[Date Prev][Date Next][Thread Prev][Thread Next][Date Index][Thread Index]

Re: Proposal to define data names for atomic analysis information

To: Distribution list of the IUCr COMCIFS Core Dictionary Maintenance Group<[email protected]>
Subject: Re: Proposal to define data names for atomic analysis information
From: James H via coreDMG <[email protected]>
Date: Fri, 7 Oct 2022 15:12:43 +1100
Cc: James H <[email protected]>
In-Reply-To: <[email protected]>
References: <CAM+dB2f_pNY1sMEZ+FVFdwUOCkbadqSz3n1SuPiddO6Y44+tuw@mail.gmail.com><[email protected]>

On Wed, 5 Oct 2022 at 23:11, Brian McMahon via coreDMG <[email protected]> wrote:

[edit]
_atom_analytical_XRF.mass_loss_percent 12.4

because of that shared occurrence of the string "XRF". But strictly,
category and data names have no intrinsic semantic meaning. Is there
a formal mechanism in the DDL to allow the value of a data item to be
understood as a pointer to a specific category, and if not, does
there need to be?

There is no such mechanism in DDL, and I don't think there should be, as mechanisms exist to make that link explicit. See below.

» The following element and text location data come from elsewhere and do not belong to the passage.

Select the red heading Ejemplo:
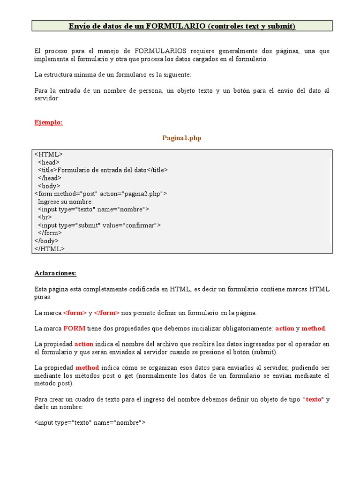tap(48, 122)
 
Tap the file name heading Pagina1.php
tap(182, 138)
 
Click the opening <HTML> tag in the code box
tap(48, 154)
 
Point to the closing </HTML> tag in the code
tap(50, 249)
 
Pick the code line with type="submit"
tap(99, 225)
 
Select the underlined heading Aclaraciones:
tap(55, 273)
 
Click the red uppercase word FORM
tap(74, 329)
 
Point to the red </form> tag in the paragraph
tap(107, 313)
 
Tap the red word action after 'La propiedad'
tap(84, 344)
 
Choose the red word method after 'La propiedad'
tap(87, 368)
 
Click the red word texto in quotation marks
tap(314, 399)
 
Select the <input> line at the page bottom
tap(90, 423)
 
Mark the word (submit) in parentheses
tap(264, 352)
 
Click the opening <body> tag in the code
tap(49, 186)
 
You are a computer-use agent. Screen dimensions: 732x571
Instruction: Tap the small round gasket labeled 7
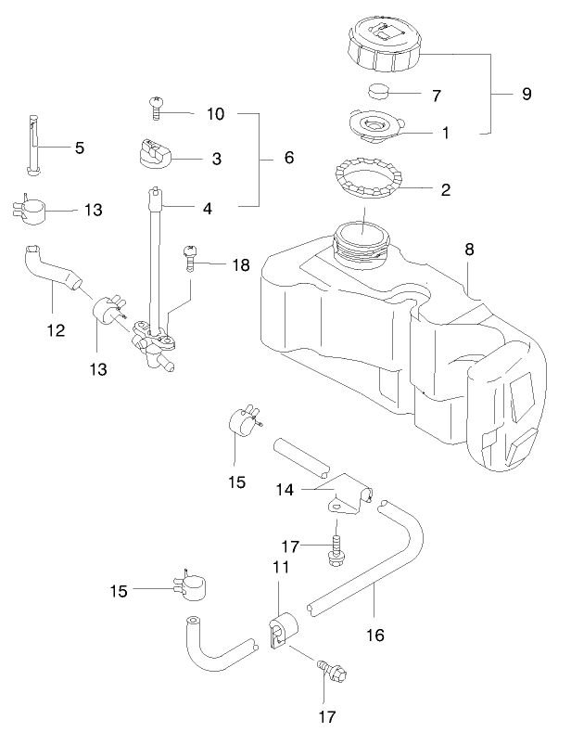pyautogui.click(x=380, y=91)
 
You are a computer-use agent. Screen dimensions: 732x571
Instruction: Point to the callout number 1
pyautogui.click(x=446, y=133)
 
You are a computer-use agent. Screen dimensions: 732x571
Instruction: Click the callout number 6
pyautogui.click(x=288, y=159)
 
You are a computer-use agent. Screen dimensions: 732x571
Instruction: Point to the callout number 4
pyautogui.click(x=208, y=209)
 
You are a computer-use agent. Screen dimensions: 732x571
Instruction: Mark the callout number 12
pyautogui.click(x=57, y=328)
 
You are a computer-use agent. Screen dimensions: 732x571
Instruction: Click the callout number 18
pyautogui.click(x=240, y=265)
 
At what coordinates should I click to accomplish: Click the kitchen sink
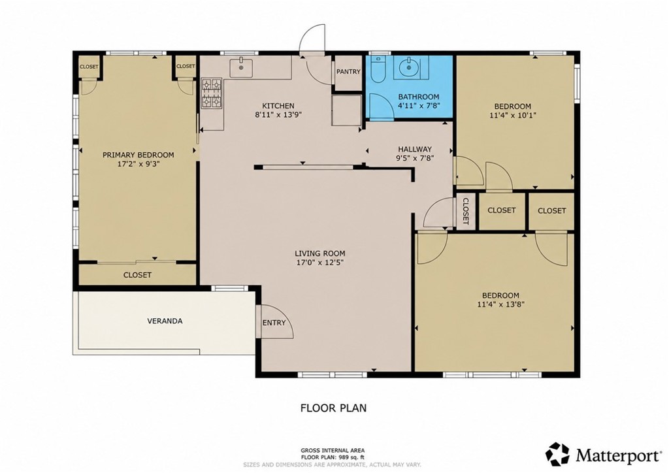pos(242,67)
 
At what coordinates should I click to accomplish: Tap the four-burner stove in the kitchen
pos(212,93)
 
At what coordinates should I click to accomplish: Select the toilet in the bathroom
pos(378,71)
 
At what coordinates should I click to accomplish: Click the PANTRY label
pos(348,72)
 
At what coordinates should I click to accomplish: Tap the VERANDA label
pos(165,321)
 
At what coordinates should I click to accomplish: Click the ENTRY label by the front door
pos(274,323)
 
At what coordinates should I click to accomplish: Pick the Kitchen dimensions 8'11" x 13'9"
pos(278,115)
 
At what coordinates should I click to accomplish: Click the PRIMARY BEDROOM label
pos(139,155)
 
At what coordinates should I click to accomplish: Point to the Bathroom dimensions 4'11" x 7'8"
pos(419,105)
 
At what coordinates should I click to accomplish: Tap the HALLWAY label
pos(415,149)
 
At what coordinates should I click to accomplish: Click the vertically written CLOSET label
pos(466,211)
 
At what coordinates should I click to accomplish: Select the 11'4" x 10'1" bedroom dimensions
pos(512,115)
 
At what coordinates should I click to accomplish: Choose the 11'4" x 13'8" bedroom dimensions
pos(501,304)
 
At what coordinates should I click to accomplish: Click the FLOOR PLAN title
pos(333,408)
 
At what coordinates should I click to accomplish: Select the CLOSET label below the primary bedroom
pos(137,275)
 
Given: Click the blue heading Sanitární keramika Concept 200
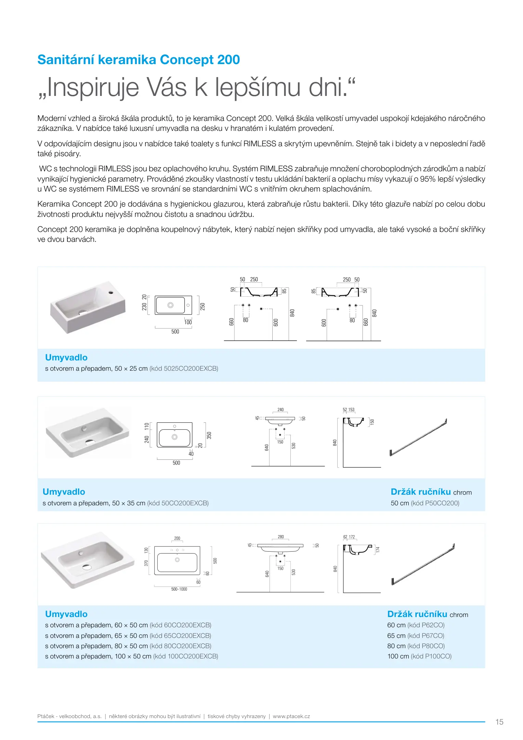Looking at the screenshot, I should [x=139, y=60].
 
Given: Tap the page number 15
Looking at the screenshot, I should [x=499, y=722].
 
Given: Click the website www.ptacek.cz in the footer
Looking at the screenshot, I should [x=291, y=716].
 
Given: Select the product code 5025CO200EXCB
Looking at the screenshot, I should [x=191, y=369].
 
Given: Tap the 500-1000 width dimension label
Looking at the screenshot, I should [x=179, y=589].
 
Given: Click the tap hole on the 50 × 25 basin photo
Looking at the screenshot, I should [x=111, y=293].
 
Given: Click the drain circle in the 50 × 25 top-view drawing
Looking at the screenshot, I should [x=170, y=305].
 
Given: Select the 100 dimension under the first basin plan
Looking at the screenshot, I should [x=188, y=322].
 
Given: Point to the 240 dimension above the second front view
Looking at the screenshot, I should [x=280, y=410].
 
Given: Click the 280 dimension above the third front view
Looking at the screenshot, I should [x=280, y=537].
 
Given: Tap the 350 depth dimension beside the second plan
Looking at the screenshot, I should [x=209, y=435].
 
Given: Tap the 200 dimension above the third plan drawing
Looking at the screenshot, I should [x=177, y=538].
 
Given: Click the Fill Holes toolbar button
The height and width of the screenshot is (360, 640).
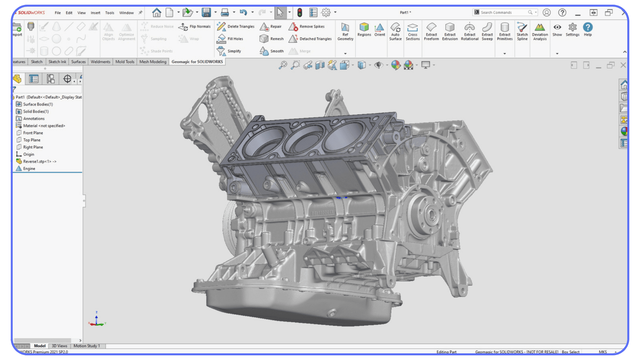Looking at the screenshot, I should click(x=231, y=39).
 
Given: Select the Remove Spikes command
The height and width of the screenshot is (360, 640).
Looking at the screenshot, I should click(x=307, y=26).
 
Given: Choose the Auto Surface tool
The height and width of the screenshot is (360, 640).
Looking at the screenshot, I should click(x=395, y=31).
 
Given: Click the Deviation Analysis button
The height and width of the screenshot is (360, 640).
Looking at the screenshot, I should click(x=540, y=31).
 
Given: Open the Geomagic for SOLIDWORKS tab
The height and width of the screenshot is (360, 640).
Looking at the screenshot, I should click(x=197, y=62).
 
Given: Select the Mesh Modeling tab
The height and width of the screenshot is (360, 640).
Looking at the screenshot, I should click(x=153, y=62).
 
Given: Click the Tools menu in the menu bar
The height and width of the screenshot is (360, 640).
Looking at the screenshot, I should click(x=110, y=13).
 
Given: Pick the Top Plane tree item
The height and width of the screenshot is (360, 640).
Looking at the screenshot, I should click(x=32, y=140).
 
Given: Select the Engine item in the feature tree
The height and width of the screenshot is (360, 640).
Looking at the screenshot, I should click(x=29, y=169).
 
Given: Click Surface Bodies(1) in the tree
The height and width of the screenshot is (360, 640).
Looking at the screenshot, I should click(x=38, y=104).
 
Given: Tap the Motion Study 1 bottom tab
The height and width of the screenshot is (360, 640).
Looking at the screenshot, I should click(x=87, y=346).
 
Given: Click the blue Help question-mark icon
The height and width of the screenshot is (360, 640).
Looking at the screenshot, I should click(x=588, y=27).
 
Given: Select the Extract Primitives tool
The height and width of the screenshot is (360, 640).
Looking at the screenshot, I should click(x=505, y=31).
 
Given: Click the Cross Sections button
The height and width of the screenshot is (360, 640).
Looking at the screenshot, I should click(x=413, y=31).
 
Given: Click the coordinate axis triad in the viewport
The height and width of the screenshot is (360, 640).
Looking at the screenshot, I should click(x=97, y=320).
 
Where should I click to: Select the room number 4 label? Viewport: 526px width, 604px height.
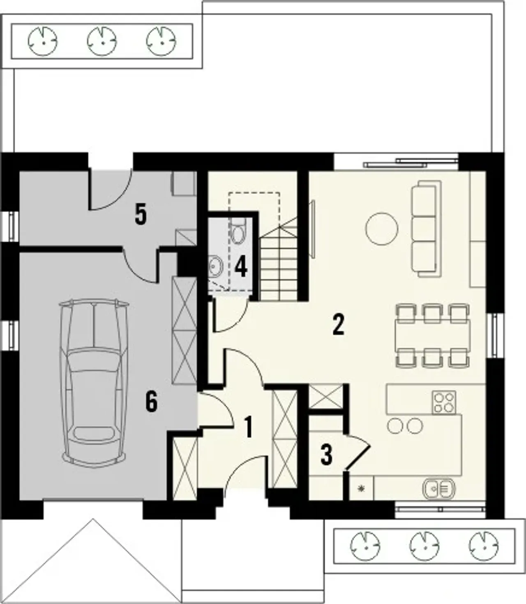[x=241, y=267]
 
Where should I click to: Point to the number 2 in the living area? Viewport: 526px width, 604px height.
[x=338, y=325]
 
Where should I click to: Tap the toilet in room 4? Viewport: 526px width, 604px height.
[x=238, y=231]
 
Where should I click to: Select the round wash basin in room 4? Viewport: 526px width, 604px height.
[x=216, y=267]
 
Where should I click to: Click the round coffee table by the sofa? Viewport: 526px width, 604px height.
[x=381, y=229]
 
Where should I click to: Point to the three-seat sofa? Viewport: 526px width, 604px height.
[x=426, y=229]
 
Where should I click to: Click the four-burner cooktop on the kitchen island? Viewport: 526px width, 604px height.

It's possible that there doesn't need to be, since in the full example
as worked out on GitHub, the links between the categories are followed
through the *.id and *.meas_id codes:

loop_
_atom_analytical.atom_type
_atom_analytical.meas_id # <- point to atom_analytical_source.id
_atom_analytical.chemical_species
_atom_analytical.analytical_mass_percent
_atom_analytical.chemical_species_mass_percent
Si a SiO2 ? 22.7
Al a Al2O3 ? 27.4
Ti b TiO2 ? 2.7
Si c . 10.5 .
Si d Si 11.7 11.7

loop_
_atom_analytical_source.id
_atom_analytical_source.technique
a XRF
b XRF
c ICP
d EDS

loop_
_atom_analytical_XRF.meas_id # <- point to _atom_analytical_source.id
_atom_analytical_XRF.mass_loss_percent
_atom_analytical_XRF.ignition_temperature
a 12.4 1000
b 13.5 1100

Arguably the middle loop is redundant, and the use of (say) XRF is
deduced from the fact that you have ended up in a category that will
be defined as applicable only for XRF measurements; but in practice
I assume that having a synoptic overview of the different techniques
used would be welcomed by most users.

The middle loop was introduced to express a real-world restriction: '_atom_analytical.meas_id' identifies an analytical measurement, so the identifiers for each of the atom_analytical_XXX categories must not be duplicated between those categories. This restriction is expressed by forcing all of the 'meas_id's to be drawn from key data name of the category atom_analytical_source.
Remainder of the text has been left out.